■ TEXT PROVIDED ■
┌────────

21    As set out in the Reasons at [222], Mr Stephen Power was taken during cross-examination to the 2008-2009 accounts of the Unit Trust (Exhibit SGP-2) which showed an expense for consultancy fees in the amount of $60,000. He was also taken to the accountants’ notes (Ex A21, tab 21) which referred to aMgr Fee to Gruboc” of $60,000. He was asked why Twentieth Green was paying $60,000 to Gruboc and said he did not know. He said he assumed that this was Mr Robert Power’s wages, but he did not know the mechanics.

22    In his fourth affidavit, Mr Price stated that he had no discussion or communication with any of the directors or unit holders of Twentieth Green in which he agreed that a consultancy fee of $60,000 should be paid to Gruboc. I accept this evidence. Mr Price accepted during cross-examination that Grovan had a 15% interest in the Gruboc unit trust (which related to the Bell Street, Coburg project).

23    Grovan submits that the accountants note relating to this item (Ex A21, tab 21, item 8) is dated 4 December 2009, suggesting that this was recorded at the time the 2009 accounts were being prepared; Mr Price’s evidence that he had no discussion by which he agreed to this expense must be correct because by the date of the accountants note he was no longer involved with the unit holders or the Project. Grovan also submits that no proper basis for this expense has been disclosed in the evidence; the respondents have been given the opportunity to explain the entry and to demonstrate that it was made for proper purposes but have elected not to do so; the Court should infer that there is no proper basis.

24    The first to seventh respondents submit that:

(a)    the issue of Mr Robert Power’s wages has already been addressed at [223] of the Reasons where the Court considered the sum of $70,000 paid to Mr Robert Power’s company; Mr Stephen Power’s evidence was that Mr Robert Power was commissioned by the syndicate members to go out and find sites for other projects and that he was paid a fee for this work; the Court accepted this evidence and found that no contrary evidence was given by the applicants (at [223]); sub silentio the Court has rejected Grovan’s claim that this amount was wrongly paid;

(b)    in light of the absence of any evidence to contradict what Mr Stephen Power said about the $60,000 payment it should be resolved in the same way as the payment referred to at [223] of the Reasons;

(c)    there is an air of unreality about Grovan’s attempts to claw back this sum; it is clear that the syndicate members commissioned Mr Robert Power to go out and find sites for other projects – it was only if the syndicate members succeeded in locating another property that they then set about the administrative tasks of acquiring an off-the-shelf company and unit trust; before those events occurred, Twentieth Green was the only existing vehicle that those syndicate members had available to them to carry out their collective activities;

(d)    even if the Court were to find that the payment should not have been made to Gruboc, upon application of the principles discussed in the submissions relating to the fourth matter, the Court should not be persuaded that Grovan made a loss as a result of this payment.

└────────

■ PROBLEM TO WORK ON ■
Copy the judgment excerpt word for word, starting at "(c)    there is an" and ending at "of this payment.". The lines that come next stand apart from the judgment excerpt and are separate material.

■ RECORD LIST ■

┌────────

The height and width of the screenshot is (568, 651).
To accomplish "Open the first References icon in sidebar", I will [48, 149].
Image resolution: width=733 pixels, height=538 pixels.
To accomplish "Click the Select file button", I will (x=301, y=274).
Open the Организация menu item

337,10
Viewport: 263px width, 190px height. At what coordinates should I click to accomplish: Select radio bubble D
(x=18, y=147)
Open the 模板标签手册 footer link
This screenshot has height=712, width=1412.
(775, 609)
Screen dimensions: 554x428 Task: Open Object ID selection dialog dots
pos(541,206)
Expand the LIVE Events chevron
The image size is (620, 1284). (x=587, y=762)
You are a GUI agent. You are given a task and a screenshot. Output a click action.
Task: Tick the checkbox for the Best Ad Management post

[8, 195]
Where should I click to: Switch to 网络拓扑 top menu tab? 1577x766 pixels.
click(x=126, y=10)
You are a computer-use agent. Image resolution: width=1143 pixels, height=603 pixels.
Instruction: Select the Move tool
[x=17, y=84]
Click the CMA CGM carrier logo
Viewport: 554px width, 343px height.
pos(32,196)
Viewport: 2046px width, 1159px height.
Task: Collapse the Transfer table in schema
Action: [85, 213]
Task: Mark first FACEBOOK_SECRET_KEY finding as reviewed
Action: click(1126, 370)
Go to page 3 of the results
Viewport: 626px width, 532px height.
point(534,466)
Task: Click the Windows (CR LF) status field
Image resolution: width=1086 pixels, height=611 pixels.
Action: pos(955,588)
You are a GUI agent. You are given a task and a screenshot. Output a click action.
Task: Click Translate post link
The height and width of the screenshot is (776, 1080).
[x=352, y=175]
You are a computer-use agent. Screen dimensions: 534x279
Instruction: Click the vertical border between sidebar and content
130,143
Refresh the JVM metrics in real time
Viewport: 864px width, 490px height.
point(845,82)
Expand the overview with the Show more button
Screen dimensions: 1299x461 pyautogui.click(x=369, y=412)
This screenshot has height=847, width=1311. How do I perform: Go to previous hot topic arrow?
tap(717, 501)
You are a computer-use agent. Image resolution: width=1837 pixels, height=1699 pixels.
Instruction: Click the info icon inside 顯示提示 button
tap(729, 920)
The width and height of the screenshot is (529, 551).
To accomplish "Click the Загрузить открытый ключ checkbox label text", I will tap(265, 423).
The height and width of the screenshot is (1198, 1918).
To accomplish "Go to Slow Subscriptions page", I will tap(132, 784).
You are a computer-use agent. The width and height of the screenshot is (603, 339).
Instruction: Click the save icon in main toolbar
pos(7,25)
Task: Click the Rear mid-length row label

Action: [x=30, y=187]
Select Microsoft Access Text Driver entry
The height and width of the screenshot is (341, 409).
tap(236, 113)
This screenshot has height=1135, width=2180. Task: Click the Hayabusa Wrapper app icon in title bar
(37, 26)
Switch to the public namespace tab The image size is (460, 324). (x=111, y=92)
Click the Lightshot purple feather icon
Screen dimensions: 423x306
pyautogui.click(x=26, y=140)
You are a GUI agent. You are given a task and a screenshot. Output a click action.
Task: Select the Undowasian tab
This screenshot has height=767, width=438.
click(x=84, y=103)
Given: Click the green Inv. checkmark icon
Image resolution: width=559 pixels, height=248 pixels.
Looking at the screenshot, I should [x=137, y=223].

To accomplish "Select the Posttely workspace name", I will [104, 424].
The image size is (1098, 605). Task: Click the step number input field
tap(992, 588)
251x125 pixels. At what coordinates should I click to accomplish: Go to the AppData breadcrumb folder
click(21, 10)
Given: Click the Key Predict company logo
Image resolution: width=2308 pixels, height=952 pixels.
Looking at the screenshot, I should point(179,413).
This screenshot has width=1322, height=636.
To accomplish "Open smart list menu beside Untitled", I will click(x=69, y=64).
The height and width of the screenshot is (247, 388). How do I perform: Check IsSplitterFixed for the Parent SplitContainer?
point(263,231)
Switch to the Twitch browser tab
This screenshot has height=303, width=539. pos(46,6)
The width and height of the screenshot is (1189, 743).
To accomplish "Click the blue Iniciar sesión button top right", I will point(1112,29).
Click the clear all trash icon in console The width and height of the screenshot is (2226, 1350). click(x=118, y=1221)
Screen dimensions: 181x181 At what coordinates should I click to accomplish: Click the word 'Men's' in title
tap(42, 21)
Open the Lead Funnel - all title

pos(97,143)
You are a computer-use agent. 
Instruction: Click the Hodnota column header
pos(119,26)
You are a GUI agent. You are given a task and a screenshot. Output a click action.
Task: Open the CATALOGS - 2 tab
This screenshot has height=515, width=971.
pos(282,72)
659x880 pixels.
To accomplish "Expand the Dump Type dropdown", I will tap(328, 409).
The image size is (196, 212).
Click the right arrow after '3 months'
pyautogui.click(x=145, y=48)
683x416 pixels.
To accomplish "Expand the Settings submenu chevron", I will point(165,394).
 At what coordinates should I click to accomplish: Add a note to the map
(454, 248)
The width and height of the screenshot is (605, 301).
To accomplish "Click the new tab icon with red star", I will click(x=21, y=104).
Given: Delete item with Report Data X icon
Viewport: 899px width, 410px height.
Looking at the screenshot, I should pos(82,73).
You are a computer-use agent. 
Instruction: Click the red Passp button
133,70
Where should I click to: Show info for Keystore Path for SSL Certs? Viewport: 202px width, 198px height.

└────────

■ FULL RESPONSE ■
(c)    there is an air of unreality about Grovan’s attempts to claw back this sum; it is clear that the syndicate members commissioned Mr Robert Power to go out and find sites for other projects – it was only if the syndicate members succeeded in locating another property that they then set about the administrative tasks of acquiring an off-the-shelf company and unit trust; before those events occurred, Twentieth Green was the only existing vehicle that those syndicate members had available to them to carry out their collective activities;

(d)    even if the Court were to find that the payment should not have been made to Gruboc, upon application of the principles discussed in the submissions relating to the fourth matter, the Court should not be persuaded that Grovan made a loss as a result of this payment.